**Document:**
--- start ---

This chapter briefly outlines federal Indian policy with a focus on major developments that affect land ownership and management in the contiguous United States. The chapter highlights various political conditions and policy developments, including the condition of inherent tribal sovereignty, the federal trust responsibility toward tribes, reserved treaty rights, congressional plenary authority, different pathways to federal recognition, and the rise of self-governance authority, each of which has shaped the specific kinds of land management activities undertaken by tribal governments. Several emergent issue areas are then highlighted as a means of illustrating the diverse range of land management issues facing tribes, including devolved tribal land management of reservation resources, comanagement authority of off-reservation federal lands, consultative authority regarding land-use planning on private lands, and relocation initiatives as an adaptation strategy for negative impacts of climate change. It concludes with the assertion that while many Native American tribes have dramatically expanded the scope of their land management responsibilities, others have not, as a result of either being unwilling to do so or not enjoying the same set of opportunities as enjoyed by other tribes, owing to their specific relationship with the federal government. It is thus impossible to generalize about tribal land management activity across all tribal governments. Regardless, the tenuous position of Native Americans vis-à-vis the federal government always casts a shadow over the specific range of governance activities carried out by tribal governments, with the status quo involving any particular tribe being potentially overturned at any moment by a fundamental change in federal policy.

Map of federally recognized tribal lands.
Figure 14.1. Map of federally recognized tribal lands. Source: US Government Accountability Office (2018).

History of Tribal-Federal Relations

The relationship between Native Americans and European settlers during the colonial era can best be characterized as a “nation-to-nation relationship” in which the English negotiated treaties with tribes as co-sovereign entities, even as the English disparaged their “savage” cultural practices and “primitive” forms of political organization (Wilkins and Stark 2011, pp. 52-53). These treaties largely served to attain land cessions in areas that were attractive to English settlers, in exchange for reserved areas that were fully under the control of the tribes themselves. These treaties were often negotiated to end periods of open hostilities between colonists and tribes, and thus frequently reflected asymmetrical bargaining positions between the vanquishers and the vanquished, although some treaties were struck against a backdrop of peaceful relations that the signatories hoped to codify and perpetuate into the future. Upon independence, the US government continued this practice, implicitly recognizing the inherent sovereignty of indigenous nations. But the substance of the treaties negotiated by the US government increasingly began to shift toward land cession in exchange for monetary concessions and direct provision of services by the federal government over such things as health care and education, which opened the door for subsequent interventions in tribal affairs.

--- end ---

**Source data:**
--- start ---

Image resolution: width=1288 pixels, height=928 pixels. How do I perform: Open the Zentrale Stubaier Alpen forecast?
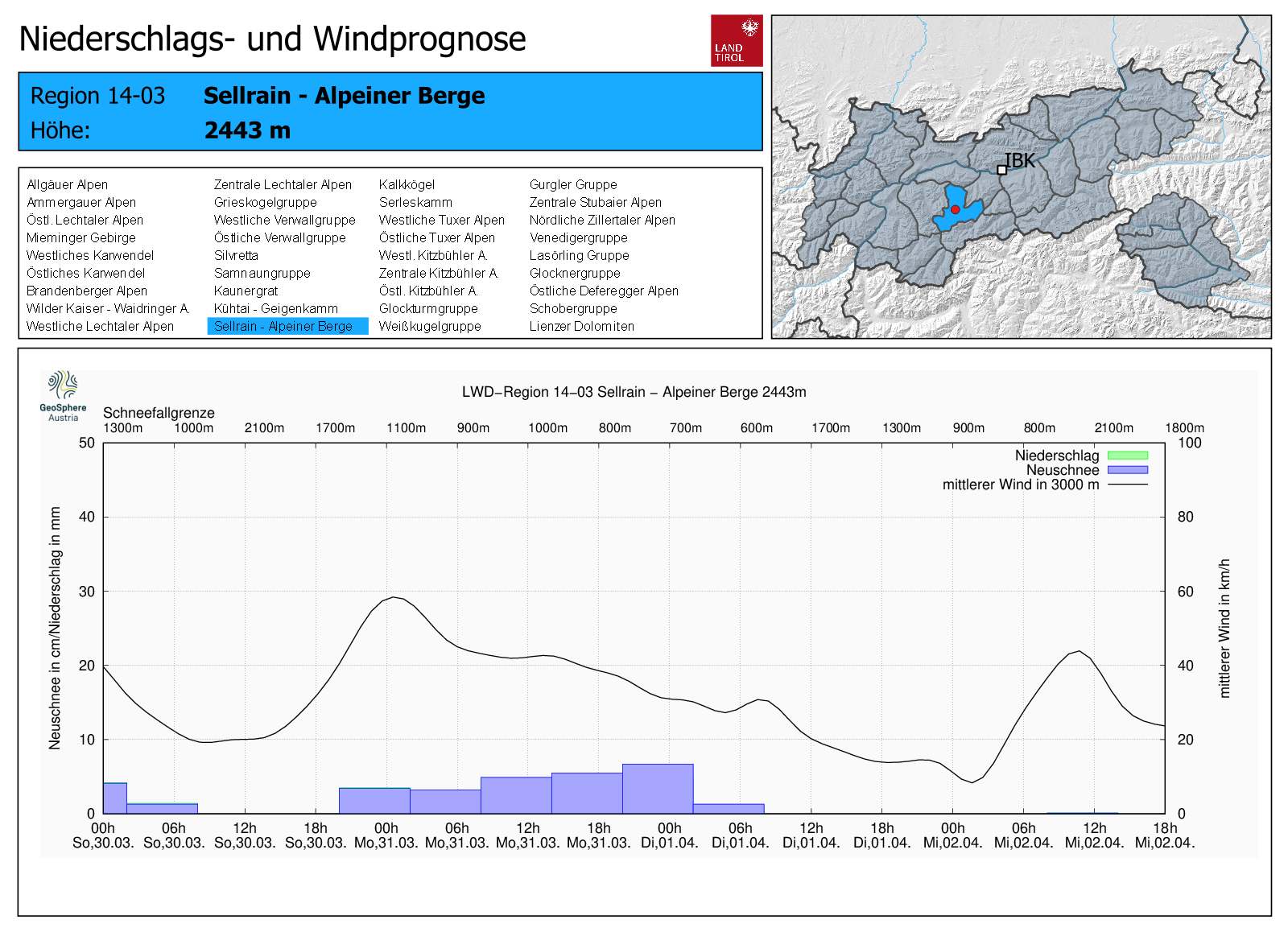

--- end ---

**Short task 1:** In the federal Indian policy chapter, which political conditions and policy developments does the opening paragraph name as having shaped tribal land management?
**Short task 2:** Pick up the federal Indian policy chapter after its last sentence and write what comes next.
The listing isn't needed for anything here.

**Written answer 1:**
- Inherent tribal sovereignty
- The federal trust responsibility toward tribes
- Reserved treaty rights
- Congressional plenary authority
- Different pathways to federal recognition
- The rise of self-governance authority

**Written answer 2:**
As the balance of power between Native Americans and colonial settlers began to tilt toward the latter, treaties were increasingly used by tribes to get what concessions they could get while avoiding the perceived inevitability of armed conflict. For instance, tribes in the Pacific Northwest for the most part avoided armed conflict at the cost of land cessions, but while preserving treaty-codified rights to culturally significant resources and practices such as whaling, shellfish harvesting, and fishing (Bernholz and Weiner 2008; Richards 2005). The tilt in the balance of power also led to the federal government’s chipping away at principles of tribal sovereignty and, ultimately, to the ending of the practice of treaty-making altogether by 1871 (Pevar 2012, p. 94). After 1871, several reservations were established through the use of executive orders, but Congress ended this practice in 1919, such that today, only Congress can create a reservation (Pevar 2012, p. 95).

Several Supreme Court cases set the stage for this diminishment of tribal sovereignty. The question of land title was addressed in Johnson v. M’Intosh,1 which established that the US government acquired ownership of all lands by virtue of discovery and conquest, but Indians retained possessory title, although not outright ownership, to the land (Pevar 2012, pp. 24-25). Among other things, this forbids the sale of Indian lands without the authorization of the secretary of the interior, who serves as the primary federal agent in carrying out congressional policy toward tribes. The so-called Cherokee Cases, especially Cherokee Nation v. Georgia and Worcester v. Georgia,2 furthermore established that while tribes were sovereign entities, and thus not subject to the jurisdiction of state governments, they were nonetheless “dependent nations” whose relationship with the United States was akin to that “of a ward to his guardian.” This judgment was foundational to the emergence of the doctrine of trust responsibility, in which the federal government has both power over Indians and responsibility toward them, particularly in carrying out the specific promises enshrined in treaties. Trust responsibility furthermore implies that a treaty holds the same weight as a federal law; that is, it is the “highest law of the land” (Duthu 2008). In the case of Lone Wolf v. Hitchcock, however, the court held that Congress possesses “plenary,” or complete and unshared, authority over tribes under the logic of the Commerce Clause of the Constitution.3 Thus, while treaties and federal laws are theoretically equal, Congress has the right to unilaterally abrogate the terms of a treaty, albeit subject to the provisions of the Due Process and Just Compensation Clauses (Duthu 2008; Pevar 2012). As a result, tribes have a vulnerable relationship with the federal government. While the government has a set of recognized obligations toward tribes, it can effectively terminate the relationship with any given tribe, along with all of its obligations toward it, with a simple act of Congress. Arguably, the only thing that impedes Congress from completely doing away with tribes is the pressure of public opinion.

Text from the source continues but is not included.